**MATERIAL PROVIDED**
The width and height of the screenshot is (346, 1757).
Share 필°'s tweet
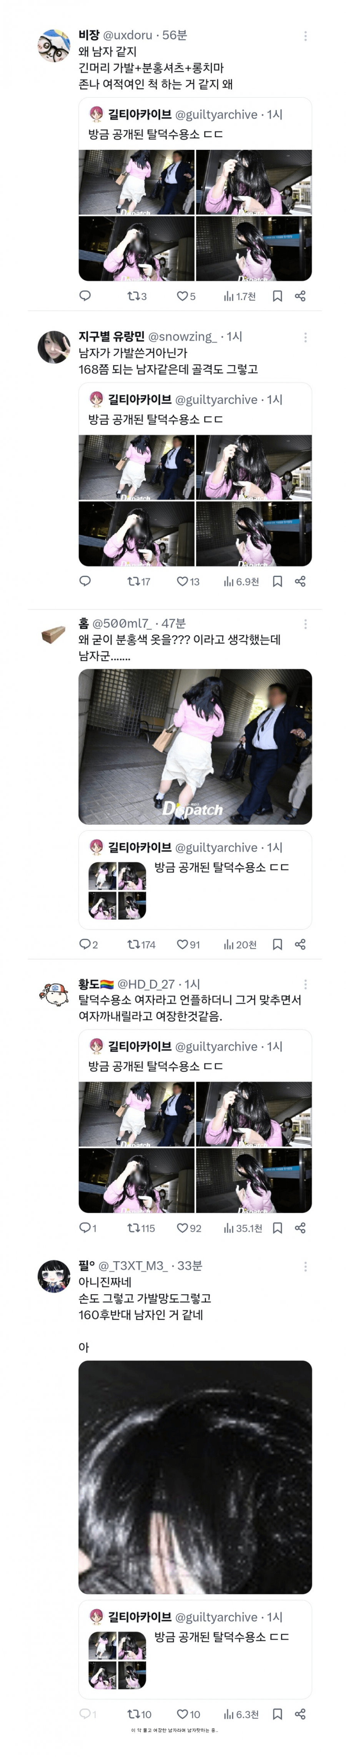tap(300, 1713)
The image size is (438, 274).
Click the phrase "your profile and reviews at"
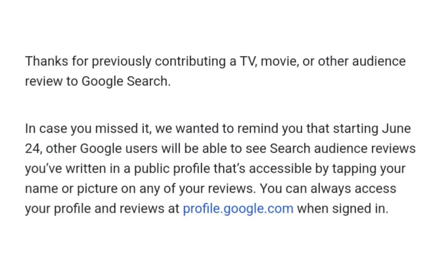102,209
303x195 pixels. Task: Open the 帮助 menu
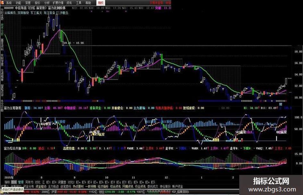click(x=88, y=3)
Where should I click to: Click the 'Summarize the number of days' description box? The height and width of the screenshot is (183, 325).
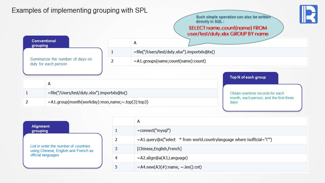[62, 62]
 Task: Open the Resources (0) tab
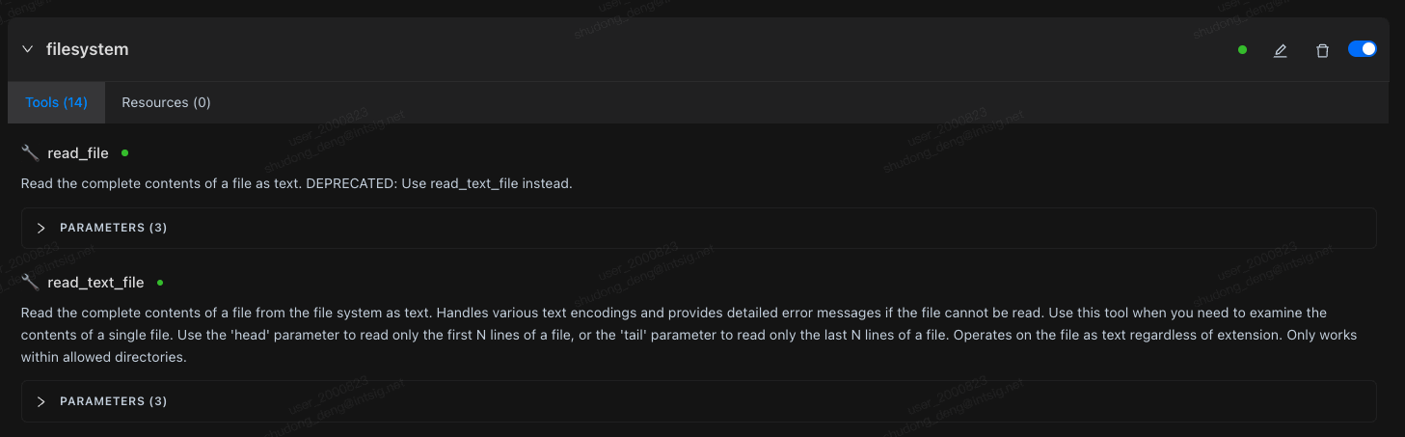[166, 102]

**EXERCISE OBJECTIVE**
Print all the entries exactly as they appear, without the pictures.

**RESPONSE TO THE TASK**
The width and height of the screenshot is (346, 1757).
Share 필°'s tweet
tap(300, 1713)
The image size is (438, 274).
Click the phrase "your profile and reviews at"
102,209
303x195 pixels. Task: Open the 帮助 menu
click(x=88, y=3)
Where should I click to: Click the 'Summarize the number of days' description box? The height and width of the screenshot is (183, 325).
[62, 62]
 Task: Open the Resources (0) tab
[166, 102]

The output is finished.